Dedicated to all things drinking well in the South.
A Chef’s Last Supper

A Chef’s Last Supper

zeb stevenson

Note: This story originally appeared in Creative Loafing in May of 2013. Their archives are screwed, so here’s an unedited version of the original story – on the day it was announced that Watershed is changing hands and chef Zeb Stevenson will be preparing his last Watershed supper this weekend.

Chef Zeb Stevenson was preparing his Last Supper, though it wasn’t really a last supper by any strict definition of the term. It wasn’t a solemn occasion, nothing with an air of finality. Rather, it was a dinner to celebrate the upcoming end to his tenure with Livingston and Proof & Provision, and the yet-to-be-determined new things to come for restaurant and chef alike. It was a chance to look back, as far back as childhood, to host the kind of meal that Stevenson wishes more meals could be like – a gathering of friends, a communal sharing of food. The mere two dozen tickets had gone quickly, everyone there eager to break bread together. As Stevenson prepped for the dinner, he told me, “looking back, my best meals were always the ones where everyone was laughing and enjoying the company.
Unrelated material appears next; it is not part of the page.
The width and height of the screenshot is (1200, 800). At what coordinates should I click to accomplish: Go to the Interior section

That’s what matters most.”

Life, or nature, or maybe even God, wasn’t being very helpful with this Last Supper on this particular Sunday. Flash flooding and storms were creating havoc around Atlanta, so the dinner for two dozen was being moved from the Georgian Terrace rooftop to a make-do indoors. A street festival nearby tied up traffic, causing guests to circle for blocks before being diverted by hotel staff down an alleyway into the parking lot. The charcoal rotisserie wasn’t functioning the way it should, so Stevenson had to improvise a solution with MacGyver-like ingenuity. Even the main course, the whole lamb to be put on that rotisserie, had its issues. And while the story of the lamb that Stevenson shared is one of a chef’s creativity in dealing with a dilemma, it is not one for overly sensitive souls.
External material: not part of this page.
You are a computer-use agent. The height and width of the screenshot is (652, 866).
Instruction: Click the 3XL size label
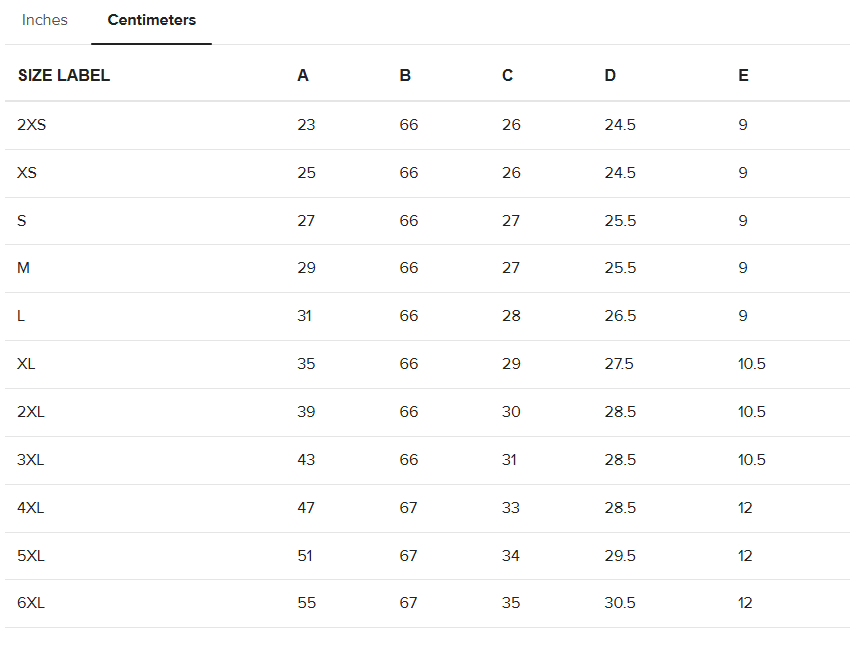(31, 460)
Earlier that week, Stevenson had gone out to the farm to meet the shepherd, whose preferred method of solemnly transitioning his flock from field to table involved a rifle. The shepherd had been bragging of his marksmanship, but on this particular day, the rifle was not shooting straight. His shot missed. And missed again. And again. And then he hit an unintended target, a spring lamb which was presumably the child of the chosen animal nearby. This was upsetting, of course, as it was now both the elder and younger lamb that would be leaving the field.

So what do you do when you’re planning to roast a whole lamb on a spit and now you have two? If you’re Zeb Stevenson, you de-bone the younger, surround it with herbs and wheat berries, and truss it up inside the elder, ready for the coals. Is that wrong? Demented? Genius? Or is it even sentimental in its own way, bringing the two lambs back together for what would be their last supper? The chef seemed to recognize the horrible nobility of it all, joking that he could dub the dish a “mother and child reunion.”

Whatever your view of the situation, Stevenson made the most of it when it came time to cook, which fit the overall tenor of the supper that he termed “do-it-yourself” cuisine. More than going out to the field to find the lamb, the chef and his crew had made their own fresh butter, their own cream cheese. They had made beet vinegar and cider vinegar aged in a whiskey barrel. Pickled strawberries and fiddlehead ferns. Fermented and dehydrated and fried sauerkraut. Stevenson had even illustrated and printed his own menus by hand with linoleum blocks.

The supper itself came to twelve plus courses, served family style. Friends, foodies, fellow restaurateurs all communed for Stevenson and his stories and his food. And he was every bit the storyteller at the head of the table as he was the cook in the kitchen. Did you know he was a preacher’s son? That the lamb had been nicknamed Kelly Kapowski (don’t ask)? That the honeysuckle gracing the turnips came from Stevenson’s own backyard?

The stories and the supper were inseparable. And the sharing of plates turned into sharing of more stories around the table as well, which was exactly what the chef had intended.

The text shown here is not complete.